Would cook and eat unfertilized Tengu eggs wrong? They would be discarded anyway.
As noted they probably don't lay these. If they did, no, like drinking menstrual blood this would not be morally wrong if you had the woman in question's permission. Just potentially disgusting.
| Charlaquin |
| 3 people marked this as a favorite. |
Most birds don't lay unfertilised eggs. Chickens are an exception
That’s not quite true; while it is relatively rare for wild birds to lay unfertilized eggs, the only reason they don’t do so is because they’re reliably getting their eggs fertilized in the wild. On the rare occasion that a wild female bird isn’t successfully fertilized during its mating season, it will still lay the egg, and even attempt to incubate it.
So, do tengu lay unfertilized eggs? Depends if she wants kids.
| Draco18s |
| 1 person marked this as a favorite. |
Chief Cook and Bottlewasher wrote:Most birds don't lay unfertilised eggs. Chickens are an exceptionThat’s not quite true; while it is relatively rare for wild birds to lay unfertilized eggs, the only reason they don’t do so is because they’re reliably getting their eggs fertilized in the wild. On the rare occasion that a wild female bird isn’t successfully fertilized during its mating season, it will still lay the egg, and even attempt to incubate it.

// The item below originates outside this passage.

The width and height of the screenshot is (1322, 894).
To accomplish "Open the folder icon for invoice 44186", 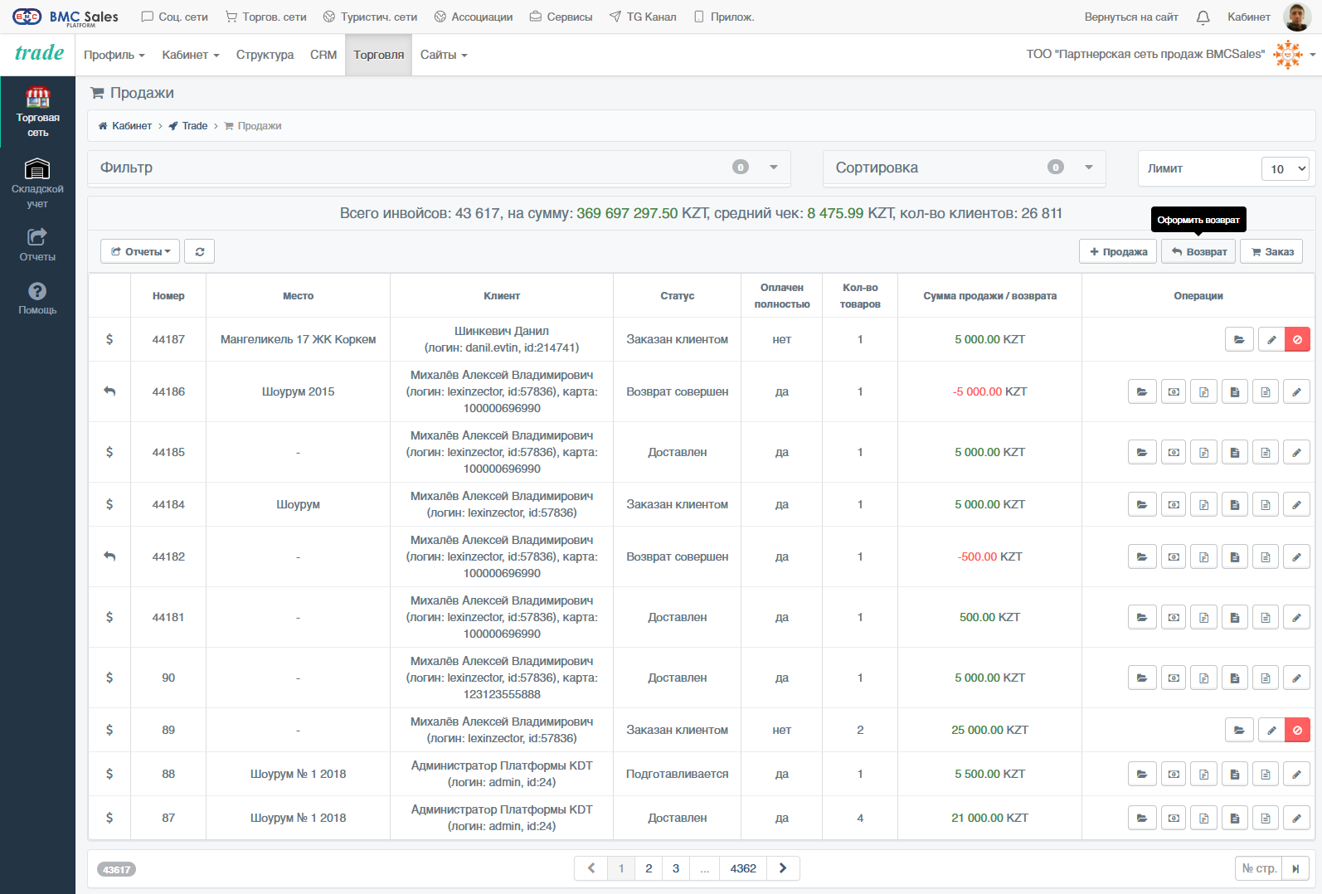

That's not wholly true either. There are species of birds that don't lay eggs except after a successful mating. I'm blanking on an example at the moment, closest I can come up with in <5 minutes is the snowy owl, which lays more eggs depending on how many lemmings her mate brings her during the courting period (an example that has a seemingly odd correlation).
The gryphons of the series of books The Black Gryphon had weird biological quirks like that baked in because their wizard creator wanted to insure that the only gryphons that would have kids would be the ones that were going to be decent parents. Quirks inspired by real birds (because Weis did her research).
Essentially its just a matter of the right "triggers" arising due to selection pressures.